A mass ‘m’ moves with a velocity ‘v’ and collides inelastically with another identical mass at rest. After collision the 1st mass moves with velocity `(v)/(sqrt(3))` in a direction perpendicular to the initial direction of motion.

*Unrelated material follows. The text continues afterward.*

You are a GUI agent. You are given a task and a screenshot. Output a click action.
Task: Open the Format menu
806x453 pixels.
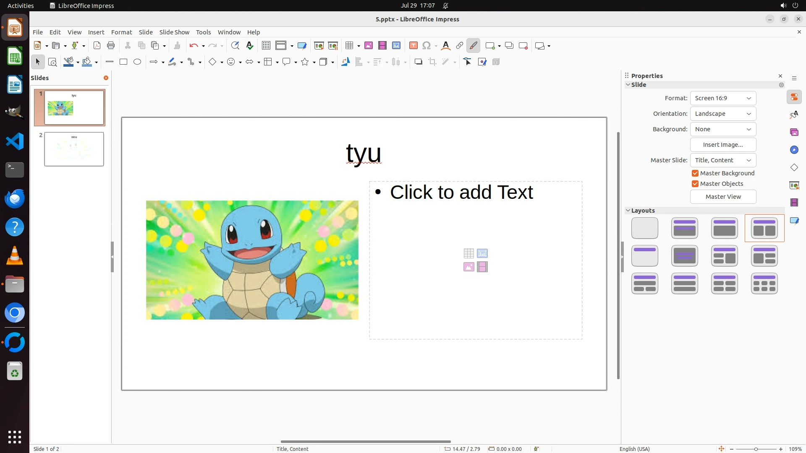[121, 32]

Find the speed of the `2^(nd)` mass after collision :

To solve the problem, we will use the principles of conservation of momentum. ### Step-by-step Solution: 1. **Identify the initial conditions:** - Mass \( m_1 = m \) is moving with velocity \( \vec{v_1} = v \) in the positive x-direction. - Mass \( m_2 = m \) is at rest, so \( \vec{v_2} = 0 \). 2. **Write the initial momentum:** - The total initial momentum \( \vec{P_{initial}} \) is given by: \[ \vec{P_{initial}} = m \vec{v_1} + m \vec{v_2} = m v \hat{i} + 0 = m v \hat{i} \] 3. **Post-collision conditions:** - After the collision, mass \( m_1 \) moves with velocity \( \vec{v_1'} = \frac{v}{\sqrt{3}} \) in a direction perpendicular to its initial motion (which we can assume to be in the positive y-direction). - Therefore, \( \vec{v_1'} = \frac{v}{\sqrt{3}} \hat{j} \). 4. **Let the velocity of mass \( m_2 \) after collision be \( \vec{v_2'} \).** - We can express \( \vec{v_2'} \) in terms of its components: \[ \vec{v_2'} = v_{2x} \hat{i} + v_{2y} \hat{j} \] 5. **Apply conservation of momentum in the x-direction:** - The total momentum in the x-direction before the collision must equal the total momentum in the x-direction after the collision: \[ m v = m v_{2x} + 0 \] - This simplifies to: \[ v_{2x} = v \] 6. **Apply conservation of momentum in the y-direction:** - The total momentum in the y-direction before the collision is zero, and after the collision, it must also equal zero: \[ 0 = m \left(\frac{v}{\sqrt{3}}\right) + m v_{2y} \] - This simplifies to: \[ v_{2y} = -\frac{v}{\sqrt{3}} \] 7. **Find the magnitude of the velocity \( \vec{v_2'} \):** - Now we can find the magnitude of \( \vec{v_2'} \): \[ |\vec{v_2'}| = \sqrt{(v_{2x})^2 + (v_{2y})^2} = \sqrt{v^2 + \left(-\frac{v}{\sqrt{3}}\right)^2} \] - This simplifies to: \[ |\vec{v_2'}| = \sqrt{v^2 + \frac{v^2}{3}} = \sqrt{\frac{3v^2}{3} + \frac{v^2}{3}} = \sqrt{\frac{4v^2}{3}} = \frac{2v}{\sqrt{3}} \] ### Final Answer: The speed of the second mass after the collision is \( \frac{2v}{\sqrt{3}} \).